Clive Worswick, Bucklow Garage: "The first thing to do is check out the place you're buying it from. That's 90% of it, before you start wasting your time looking at the truck. They're pretty strong old lumps, but it's down to where they've been, what they've been used for and who's used them. The problem is utility companies don't release histories due to data protection, but it's like everything you buy: get it checked over properly or buy from a well-established dealer."
■ Engine: Diesel motors, particularly the 3.0-litre ones, are sensitive to poor-quality fuel. If there's smoke on start-up or a tapping noise at idle, set aside £1000 for new injectors. Fuel injector seals on the 2.5 have been known to leak, letting oil drip into the cylinders. This could lead to a blocked oil sump pick-up, starving the engine of oil. Toyota issued a recall for this, so make sure the work has been done and the oil pick-up is clear.
■ Body: A well-maintained Hilux will stand out in a crowd. It's a rugged, capable load lugger, and in practice it's used very much as intended. The body is constructed from thinner metal than in previous generations, so check for dents and bodged repairs all round, especially underneath. Pay particular attention to the sill on the driver's side; it's known to rot after the paint wears away.
■ Electrics: The Hilux is mostly resilient in this area but can still develop niggles. Electric window mechanisms are a known weak point, and early models were recalled after it was found that the steering wheel could damage wiring in the column, deactivating the airbag. Check this has been fixed.

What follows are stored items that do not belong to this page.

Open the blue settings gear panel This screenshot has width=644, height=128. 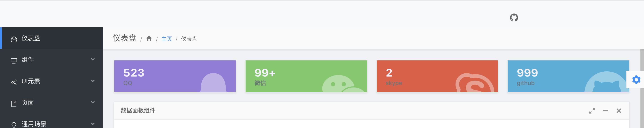(636, 80)
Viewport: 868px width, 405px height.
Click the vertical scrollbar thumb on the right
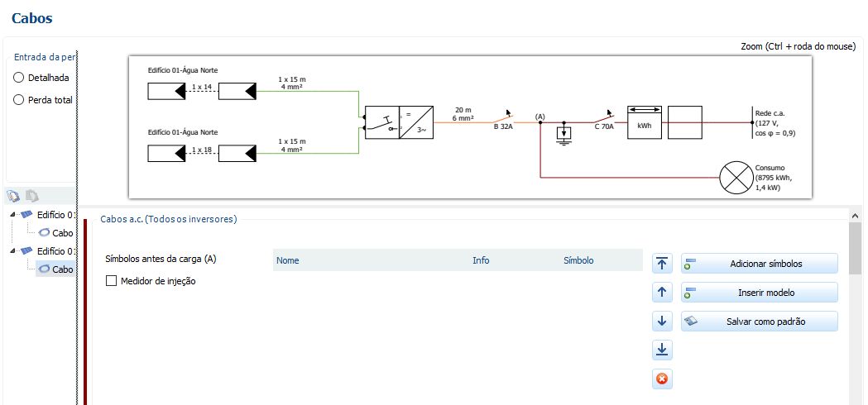tap(855, 248)
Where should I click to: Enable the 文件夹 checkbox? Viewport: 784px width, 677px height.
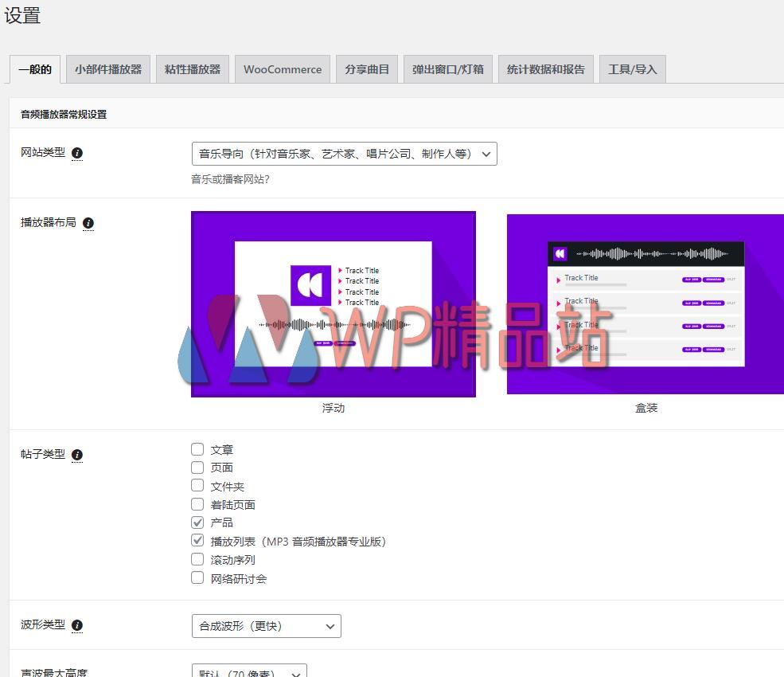197,485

■ Suspension, steering: As with all heavy-duty off-roaders, rubber suspension components will have been worked hard and should have been regularly replaced, so give them a thorough once-over. The front axle is hidden behind a steel undertray, making it hard to access and discouraging regular maintenance. This can mean fluid leaks and vent blockages often go unrectified.
Also worth knowing
Because its bodywork and mechanical components age so well, the Hilux is especially vulnerable to clocking, with unscrupulous sellers knocking the odometer back by a few thousand miles to make it appear more lightly used than it has been. Use the online MOT history checker to make sure there are no suspicious anomalies in the yearly mileage readings.
How much to spend
£4000-£5999: Including tired early trucks with battle scars and well-worn interiors. Beware aftermarket modifications.
£6000-£9999: Mostly former power company vehicles, some still equipped with lift kits and roof lights.
£10,000-£14,999: Low-mileage facelifted examples, mostly in top-rung Invincible trim.
£15,000 and above: Last-of-the-line seventh-gen models with the 3.0-litre engine, recent MOTs and unblemished bodywork.
One we found
Toyota Hilux 3.0 D-4D, 2010/10, 151K miles, £8990: At a whisker under £9000, this 2010 3.0-litre Hilux is a whole lot of truck for your buck. The heavy-duty bull bar and winch imply a hard life, but a recently replaced clutch, cambelt and tyres are enough to offset the high mileage. This example has also got a fresh MOT and a hardtop bed cover to sweeten the deal.